Si invitas a alguien a dar un paseo por un cementerio, es probable que responda con una mirada extraña de reprobación y hasta sugiriendo que estás fuera de tus cabales. Más allá del temor que en general existen por los lugares que almacenan los cuerpos de los seres queridos que se han ido, es lógico pensar que no es un lugar de recreación o disfrute sino, más bien, de emociones que envuelven tristeza e incomodidad.
Yo soy de los primeros, de esos que invitan a visitar un cementerio que tenga algo especial. Si la invitación es rechazada, no hay problema. Mi cámara fotográfica nunca me ha dicho que no y hasta podría decir que ha sido mi mejor compañera.
El Cementerio Municipal de Punta Arenas o Panteón, como me gusta llamarle, se fundó en 1894 en un hermoso terreno ubicado en la Avenida Bulnes, adornado con avenidas de cipreses podados cuidadosamente. Un pórtico monumental, como vía de entrada, invita a recorrer sus calles y pasajes como si fuera una ciudad dentro de otra.

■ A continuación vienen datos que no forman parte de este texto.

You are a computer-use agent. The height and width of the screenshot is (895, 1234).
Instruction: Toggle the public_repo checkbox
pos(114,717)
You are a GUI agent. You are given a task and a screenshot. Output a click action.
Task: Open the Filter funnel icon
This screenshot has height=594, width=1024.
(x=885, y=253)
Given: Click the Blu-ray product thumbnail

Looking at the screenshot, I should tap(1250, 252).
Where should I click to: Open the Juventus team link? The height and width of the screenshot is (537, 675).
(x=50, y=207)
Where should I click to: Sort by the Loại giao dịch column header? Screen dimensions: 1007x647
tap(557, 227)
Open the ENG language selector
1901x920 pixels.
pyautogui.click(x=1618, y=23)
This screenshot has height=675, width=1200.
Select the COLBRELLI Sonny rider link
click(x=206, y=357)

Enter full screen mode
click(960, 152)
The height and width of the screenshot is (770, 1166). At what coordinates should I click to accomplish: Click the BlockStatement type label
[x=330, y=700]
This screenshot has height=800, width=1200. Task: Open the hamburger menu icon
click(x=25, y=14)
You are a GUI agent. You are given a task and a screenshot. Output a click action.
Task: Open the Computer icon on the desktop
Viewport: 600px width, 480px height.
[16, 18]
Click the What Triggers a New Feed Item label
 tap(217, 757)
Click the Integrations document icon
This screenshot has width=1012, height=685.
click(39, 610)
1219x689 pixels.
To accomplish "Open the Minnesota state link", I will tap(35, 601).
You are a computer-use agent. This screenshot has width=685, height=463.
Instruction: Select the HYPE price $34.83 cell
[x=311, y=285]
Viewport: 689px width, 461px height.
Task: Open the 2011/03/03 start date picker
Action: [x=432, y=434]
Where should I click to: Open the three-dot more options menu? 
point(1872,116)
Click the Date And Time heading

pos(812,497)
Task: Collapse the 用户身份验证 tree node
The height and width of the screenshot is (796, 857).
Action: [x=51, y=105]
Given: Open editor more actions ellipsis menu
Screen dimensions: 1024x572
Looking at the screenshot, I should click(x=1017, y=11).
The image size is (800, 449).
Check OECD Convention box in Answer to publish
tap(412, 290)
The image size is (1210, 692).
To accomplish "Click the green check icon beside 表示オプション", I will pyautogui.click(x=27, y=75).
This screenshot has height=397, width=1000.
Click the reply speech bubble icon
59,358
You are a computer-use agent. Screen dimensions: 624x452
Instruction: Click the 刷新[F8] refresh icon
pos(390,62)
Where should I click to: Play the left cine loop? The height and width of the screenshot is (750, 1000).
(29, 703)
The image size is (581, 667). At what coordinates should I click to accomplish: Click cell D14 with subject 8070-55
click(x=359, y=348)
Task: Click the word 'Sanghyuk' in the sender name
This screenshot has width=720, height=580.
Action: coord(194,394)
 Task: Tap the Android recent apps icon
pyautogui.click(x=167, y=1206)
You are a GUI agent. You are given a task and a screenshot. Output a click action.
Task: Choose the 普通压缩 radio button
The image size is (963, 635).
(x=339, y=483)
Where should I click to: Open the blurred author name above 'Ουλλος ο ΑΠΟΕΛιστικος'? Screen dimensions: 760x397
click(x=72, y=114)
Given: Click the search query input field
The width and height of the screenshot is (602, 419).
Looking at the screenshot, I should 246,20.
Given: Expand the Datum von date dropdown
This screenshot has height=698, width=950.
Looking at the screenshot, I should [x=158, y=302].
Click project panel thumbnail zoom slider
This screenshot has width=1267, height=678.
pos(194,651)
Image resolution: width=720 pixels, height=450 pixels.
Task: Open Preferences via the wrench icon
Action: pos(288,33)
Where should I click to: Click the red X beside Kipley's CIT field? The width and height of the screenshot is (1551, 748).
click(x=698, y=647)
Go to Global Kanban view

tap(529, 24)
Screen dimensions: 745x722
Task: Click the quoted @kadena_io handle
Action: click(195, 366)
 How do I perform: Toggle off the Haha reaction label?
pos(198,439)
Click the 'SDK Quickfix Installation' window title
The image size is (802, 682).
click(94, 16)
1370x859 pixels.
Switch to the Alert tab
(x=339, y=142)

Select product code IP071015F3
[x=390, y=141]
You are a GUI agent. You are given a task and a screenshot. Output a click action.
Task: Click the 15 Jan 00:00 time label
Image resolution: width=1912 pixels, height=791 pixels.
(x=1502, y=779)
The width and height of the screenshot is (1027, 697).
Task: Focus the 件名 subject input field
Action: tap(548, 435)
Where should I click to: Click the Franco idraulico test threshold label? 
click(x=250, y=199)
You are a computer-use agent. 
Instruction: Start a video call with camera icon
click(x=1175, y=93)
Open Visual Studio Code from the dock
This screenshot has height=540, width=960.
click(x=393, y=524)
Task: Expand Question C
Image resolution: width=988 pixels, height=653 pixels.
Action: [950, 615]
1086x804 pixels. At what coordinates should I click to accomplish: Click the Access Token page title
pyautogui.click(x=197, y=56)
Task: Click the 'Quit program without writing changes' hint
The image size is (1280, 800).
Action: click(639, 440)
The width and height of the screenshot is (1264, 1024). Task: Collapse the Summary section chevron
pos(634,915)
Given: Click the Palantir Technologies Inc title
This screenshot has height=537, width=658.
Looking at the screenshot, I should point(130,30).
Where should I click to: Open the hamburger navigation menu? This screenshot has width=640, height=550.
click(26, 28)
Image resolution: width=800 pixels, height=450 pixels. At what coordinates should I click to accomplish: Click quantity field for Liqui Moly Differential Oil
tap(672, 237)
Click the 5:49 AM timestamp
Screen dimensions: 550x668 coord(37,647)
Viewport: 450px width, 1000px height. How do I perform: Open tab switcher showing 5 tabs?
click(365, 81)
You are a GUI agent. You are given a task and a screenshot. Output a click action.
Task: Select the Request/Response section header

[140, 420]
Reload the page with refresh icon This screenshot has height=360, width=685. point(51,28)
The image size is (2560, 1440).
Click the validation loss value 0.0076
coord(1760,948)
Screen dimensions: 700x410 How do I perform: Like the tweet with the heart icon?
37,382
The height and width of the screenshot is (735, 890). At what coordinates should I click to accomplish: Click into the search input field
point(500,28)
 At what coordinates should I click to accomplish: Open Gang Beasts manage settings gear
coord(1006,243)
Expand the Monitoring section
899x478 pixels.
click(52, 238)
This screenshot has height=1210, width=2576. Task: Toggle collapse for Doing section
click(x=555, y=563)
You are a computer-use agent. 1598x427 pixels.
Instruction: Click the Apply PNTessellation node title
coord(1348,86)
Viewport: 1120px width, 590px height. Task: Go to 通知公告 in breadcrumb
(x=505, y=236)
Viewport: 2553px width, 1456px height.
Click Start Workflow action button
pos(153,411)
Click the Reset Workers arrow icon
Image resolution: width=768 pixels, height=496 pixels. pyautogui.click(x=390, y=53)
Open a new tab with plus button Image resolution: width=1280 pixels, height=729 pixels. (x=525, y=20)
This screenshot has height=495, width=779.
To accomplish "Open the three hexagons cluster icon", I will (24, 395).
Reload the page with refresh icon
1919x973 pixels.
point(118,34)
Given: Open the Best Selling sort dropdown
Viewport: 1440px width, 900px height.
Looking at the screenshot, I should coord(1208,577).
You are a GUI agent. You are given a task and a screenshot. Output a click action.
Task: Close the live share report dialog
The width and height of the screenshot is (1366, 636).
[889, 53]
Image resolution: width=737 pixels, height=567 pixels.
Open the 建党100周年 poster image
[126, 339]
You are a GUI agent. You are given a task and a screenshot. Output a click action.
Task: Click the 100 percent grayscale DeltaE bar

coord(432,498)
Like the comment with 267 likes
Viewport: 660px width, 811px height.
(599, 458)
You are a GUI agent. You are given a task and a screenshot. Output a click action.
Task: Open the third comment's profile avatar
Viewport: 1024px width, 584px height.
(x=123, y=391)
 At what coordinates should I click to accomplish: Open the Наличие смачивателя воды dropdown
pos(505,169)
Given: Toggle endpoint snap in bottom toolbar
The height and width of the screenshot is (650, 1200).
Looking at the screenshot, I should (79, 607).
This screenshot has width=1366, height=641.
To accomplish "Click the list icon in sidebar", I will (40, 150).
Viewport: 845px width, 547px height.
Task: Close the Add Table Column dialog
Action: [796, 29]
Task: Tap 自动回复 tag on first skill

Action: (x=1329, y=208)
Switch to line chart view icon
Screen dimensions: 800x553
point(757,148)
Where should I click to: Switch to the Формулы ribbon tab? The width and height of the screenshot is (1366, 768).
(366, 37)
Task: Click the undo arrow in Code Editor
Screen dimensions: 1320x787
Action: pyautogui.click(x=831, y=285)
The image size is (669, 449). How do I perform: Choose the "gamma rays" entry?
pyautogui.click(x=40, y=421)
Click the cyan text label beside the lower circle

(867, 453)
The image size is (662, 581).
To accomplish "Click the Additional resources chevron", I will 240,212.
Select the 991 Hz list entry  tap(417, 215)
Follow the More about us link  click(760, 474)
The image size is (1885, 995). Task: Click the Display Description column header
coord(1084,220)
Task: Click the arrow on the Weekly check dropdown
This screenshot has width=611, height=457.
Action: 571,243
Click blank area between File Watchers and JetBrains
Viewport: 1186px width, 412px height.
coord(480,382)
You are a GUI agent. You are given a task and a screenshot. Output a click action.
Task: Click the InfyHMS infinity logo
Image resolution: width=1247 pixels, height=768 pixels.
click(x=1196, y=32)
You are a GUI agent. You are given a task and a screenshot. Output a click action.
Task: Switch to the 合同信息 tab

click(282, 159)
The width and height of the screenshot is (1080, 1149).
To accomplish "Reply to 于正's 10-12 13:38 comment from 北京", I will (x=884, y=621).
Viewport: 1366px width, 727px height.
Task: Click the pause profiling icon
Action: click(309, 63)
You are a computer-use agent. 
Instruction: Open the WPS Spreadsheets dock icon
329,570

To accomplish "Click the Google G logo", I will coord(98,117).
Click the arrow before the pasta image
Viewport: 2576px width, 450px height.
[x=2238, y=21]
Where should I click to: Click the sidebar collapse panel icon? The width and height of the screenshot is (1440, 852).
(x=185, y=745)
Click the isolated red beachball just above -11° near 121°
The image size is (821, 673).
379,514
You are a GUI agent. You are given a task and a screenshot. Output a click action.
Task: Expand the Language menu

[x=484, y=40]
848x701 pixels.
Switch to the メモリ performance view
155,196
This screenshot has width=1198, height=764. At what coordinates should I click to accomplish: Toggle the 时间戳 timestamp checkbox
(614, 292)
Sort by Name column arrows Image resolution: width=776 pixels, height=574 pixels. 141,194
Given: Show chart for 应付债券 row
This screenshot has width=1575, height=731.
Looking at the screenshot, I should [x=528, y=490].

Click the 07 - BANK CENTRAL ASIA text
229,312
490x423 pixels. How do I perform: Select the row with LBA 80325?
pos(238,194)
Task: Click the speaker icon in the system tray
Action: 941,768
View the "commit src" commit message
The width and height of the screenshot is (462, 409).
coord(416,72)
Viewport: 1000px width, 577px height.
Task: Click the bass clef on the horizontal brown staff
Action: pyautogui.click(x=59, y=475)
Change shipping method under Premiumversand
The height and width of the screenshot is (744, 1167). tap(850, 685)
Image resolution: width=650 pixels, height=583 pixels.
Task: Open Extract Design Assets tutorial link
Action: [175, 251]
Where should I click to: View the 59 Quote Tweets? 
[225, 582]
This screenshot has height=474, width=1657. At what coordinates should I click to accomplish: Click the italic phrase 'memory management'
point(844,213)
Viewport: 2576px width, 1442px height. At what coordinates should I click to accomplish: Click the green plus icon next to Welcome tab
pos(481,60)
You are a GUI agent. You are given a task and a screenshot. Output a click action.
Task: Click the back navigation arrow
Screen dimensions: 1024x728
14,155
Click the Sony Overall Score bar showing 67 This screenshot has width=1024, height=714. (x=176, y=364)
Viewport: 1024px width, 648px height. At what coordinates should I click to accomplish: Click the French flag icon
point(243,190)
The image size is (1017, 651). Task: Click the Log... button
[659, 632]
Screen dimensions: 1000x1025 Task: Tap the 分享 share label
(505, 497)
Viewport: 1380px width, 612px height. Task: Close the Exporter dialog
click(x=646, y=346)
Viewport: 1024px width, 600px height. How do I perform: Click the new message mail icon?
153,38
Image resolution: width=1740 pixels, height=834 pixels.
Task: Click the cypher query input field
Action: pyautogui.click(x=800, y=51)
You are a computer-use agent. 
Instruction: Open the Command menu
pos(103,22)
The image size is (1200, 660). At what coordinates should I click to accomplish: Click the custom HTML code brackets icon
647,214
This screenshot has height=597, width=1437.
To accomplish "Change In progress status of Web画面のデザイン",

La historia de este cementerio no es menester de historia, historia que espero contar en otra oportunidad. Lo que me encanta de este lugar es lo bien cuidado que se mantiene. Desde sus inicios se concibió con la idea de mantenerlo hermoseado y de hecho, ha sido hermoso desde que tengo memoria. De todas las visitas que le he otorgado, una de las que más me ha gustado es disfrutarlo vestido de blanco. La nieve no ha abundado en la ciudad como lo hacía antes, por lo que si veo que ha amanecido cubierto de nieve y el sol está radiante a primeras horas del día, literalmente he corrido hacia él, para capturar imágenes antes de que el caprichoso sol de Magallanes se esconda tras densas nubes, lo cual pone a prueba mi paciencia.